Apparently, Weezer’s 1996 sophomore effort, ‘Pinkerton’, the followup to 1994’s multiplatinum smash ‘Weezer’, was a flop. Nobody told me. When the disc dropped, I was sharing a house with six fellow twenty-somethings, successfully extending the college lifestyle a few years after graduation.

Four of us were former Dungeons and Dragons players and current Magic players, each with musical taste as inscrutable as the next amateur conisseur’s, white guys into the good stuff that was in such ample supply that year.

And when Weezer set off their second disc, pounding out “Tired of Sex,” Rivers Cuomo next effortlessly weaving Public Enemy lyrics into the slowly noodling “El Scorcho,” we all fell in love with the album. None of us got out much then, and it never occured to us that ‘Pinkerton’ was far from perfect.

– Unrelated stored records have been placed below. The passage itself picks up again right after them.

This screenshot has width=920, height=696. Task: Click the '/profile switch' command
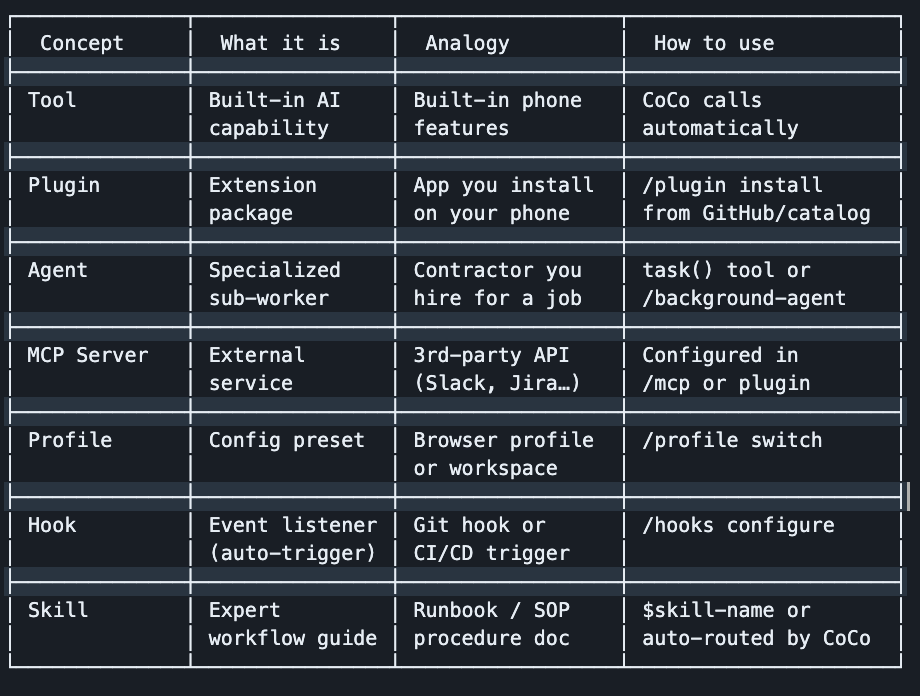pos(732,440)
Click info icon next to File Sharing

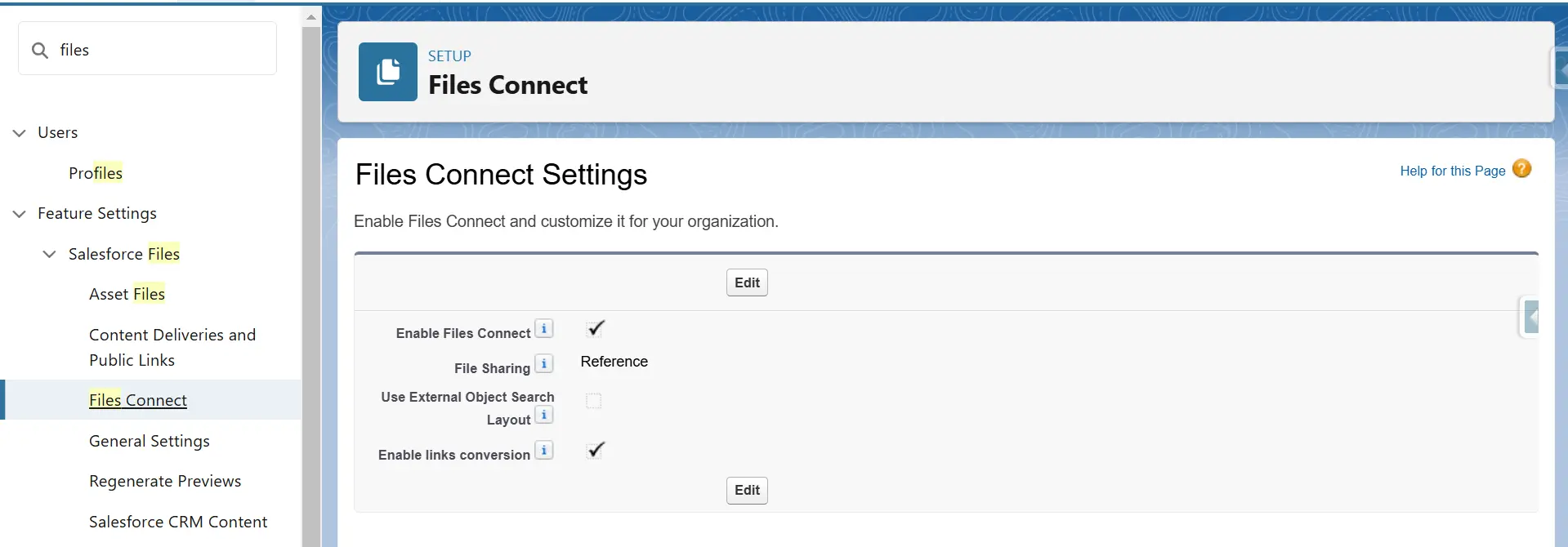[544, 364]
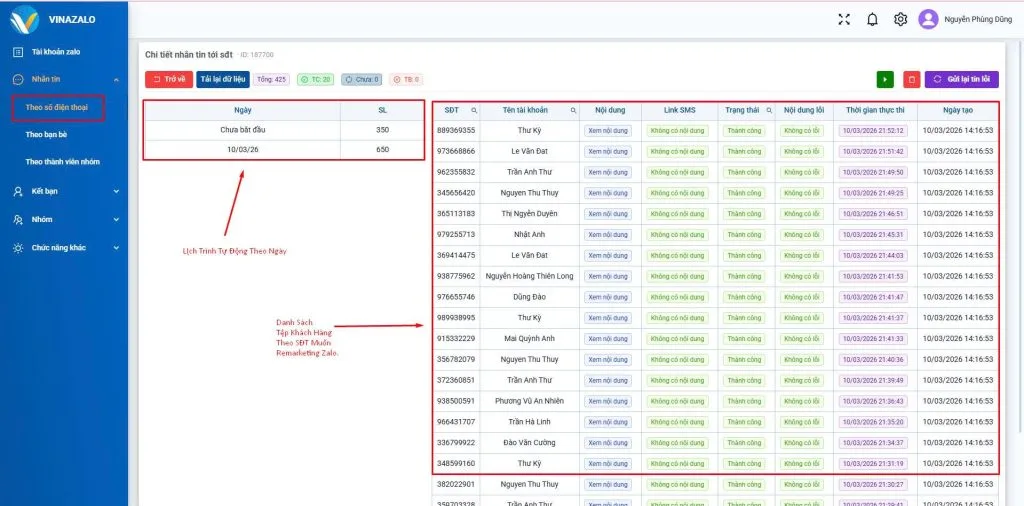Select Theo thành viên nhóm menu item
The width and height of the screenshot is (1024, 506).
(x=62, y=161)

That said, this time around, Cuomo seems contrite for that theme album of broken relationships, and this ‘Weezer’ is more “Buddy Holly,” less— in fact, no— “El Scorcho.” Beyond the heavy first single, “Hash Pipe,” the disc is hand-clapping power pop sure to find an audience with everyone who loved the first album. But W2K1 will disappoint Cuomo’s proud geek brothers who lionized the singer of “In the Garage,” prefering it over “Sweater Song,” which also fails to find its equal in this 28-minute installment five years coming.

• DXF

JOURNEY
arrival
[columbia]

A sequel to 1980’s ‘Depature’? Not exactly, but a perfectly calibrated return to 80s power rock. Arguably that era’s greatest pure rock band, Journey return with a new lead singer Steve Augeri, the band’s third. At times, Augeri’s a dead ringer for Steve Perry (“Higher Place”), at times his own man (“All the Way “) and sometimes both (“Kiss Me Softly”).

journey

“All the Way” is closer to Bad English than it is to “Don’t Stop Believin’,” but the disc is full of servicable arena numbers, romance in the place of 70s cocksure swaggering. The guys look a litle old for black leather pants, but they play as well as ever, turning in long-overdue wailing electric-guitar licks, pianesuqe keyboards, bombasting drums. ‘Arrival’ won’t disappoint anyone inclined to shell out their hard-earned entertainment dollar for a new Journey disc. It falls short of the band’s best material— but not by much.

• Mitch Kramer

SOPRANOS:
PEPPERS AND EGGS
MUSIC FROM THE
HBO ORIGINAL SERIES

various artists
[columbia]

sopranos

The prestige of the soundtrack has greatly declined since Pulp Fiction and Reality Bites, and it’s been years since anybody looked to a soundtrack as a pre-made mix-tape. 'The Sopranos: Peppers and Eggs' might not have been as eagerly anticipated as the series it accompanies, but now that the final shots are fading, the two-disc collection will keep the Sunday-night feel alive during the long wait until 2002’s season IV. Volume II is another electic mix of dark, moody rock, opera, and trip-hop. The classy compilation presents obscurities (Kasey Chambers, Vue), classics (Van Morrison, the Stones, Dylan), and tasteful experimentation (The Police mixed with Henry Mancini’s “Peter Gunn” theme) that, when all is said and done, don’t pale beside Frank Sinatra. Not listed but present is the A3 show theme, “Woke Up This Morning,” relegated to the end of disc 2, after four minutes of solid one-liners that alone are worth the price of admission.